Le pemphigus vulgaire est caractérisé par des bulles assez volumineuses apparaissant en nombre variable sur une peau saine. Les localisations buccales sont presque constantes et souvent inaugurales. L'éruption n'est ni prurigineuse ni douloureuse. L'état général est constamment et précocement atteint. L'issue de la maladie, qui était naguère encore fatale, intervenait dans des délais étagés de six mois à deux ans, les éventuelles rémissions étant brèves et incomplètes. La corticothérapie stoppe cette évolution ; elle doit être indéfiniment poursuivie pour éviter les rechutes.
Le pemphigus végétant, aspect particulier que revêt l'éruption dans les grands plis cutanés, aurait une évolution moins sévère.

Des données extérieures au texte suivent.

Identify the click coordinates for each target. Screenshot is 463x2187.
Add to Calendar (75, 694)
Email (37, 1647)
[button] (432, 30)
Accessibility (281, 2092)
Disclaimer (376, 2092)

Au contraire, le pemphigus subaigu à bulles extensives est beaucoup plus sévère ; notamment après l'arrêt brutal d'une corticothérapie.
Le pemphigus séborrhéique de Senehar-Usher comporte une éruption de bulles flasques souvent associées à des croûtes et à des rougeurs et qui prédominent dans les régions séborrhéiques. L'état général est moins touché que dans le pemphigus vulgaire ; l'évolution subaiguë se fait par poussées résolutives.
Le pemphigus foliacé réalise une érythrodermie exfoliante et suintante semée de bulles par acantholyse. Il peut succéder aux pemphigus vulgaires ou séborrhéiques.
La présence dans le sérum des malades d'un anticorps vis-à-vis de la substance intercellulaire du corps muqueux de Malpighi permet de mettre le pemphigus au nombre des maladies dites auto-immunes. En effet, il est lié, de façon très fidèle, au marqueur DR4 du CMH (complexe majeur d'histocompatibilité). Son étiologie, hormis la réaction à la Dpénicillamine, se situe dans le cadre d'états paranéoplasiques accompagnant lymphome médiastinal ou thymome.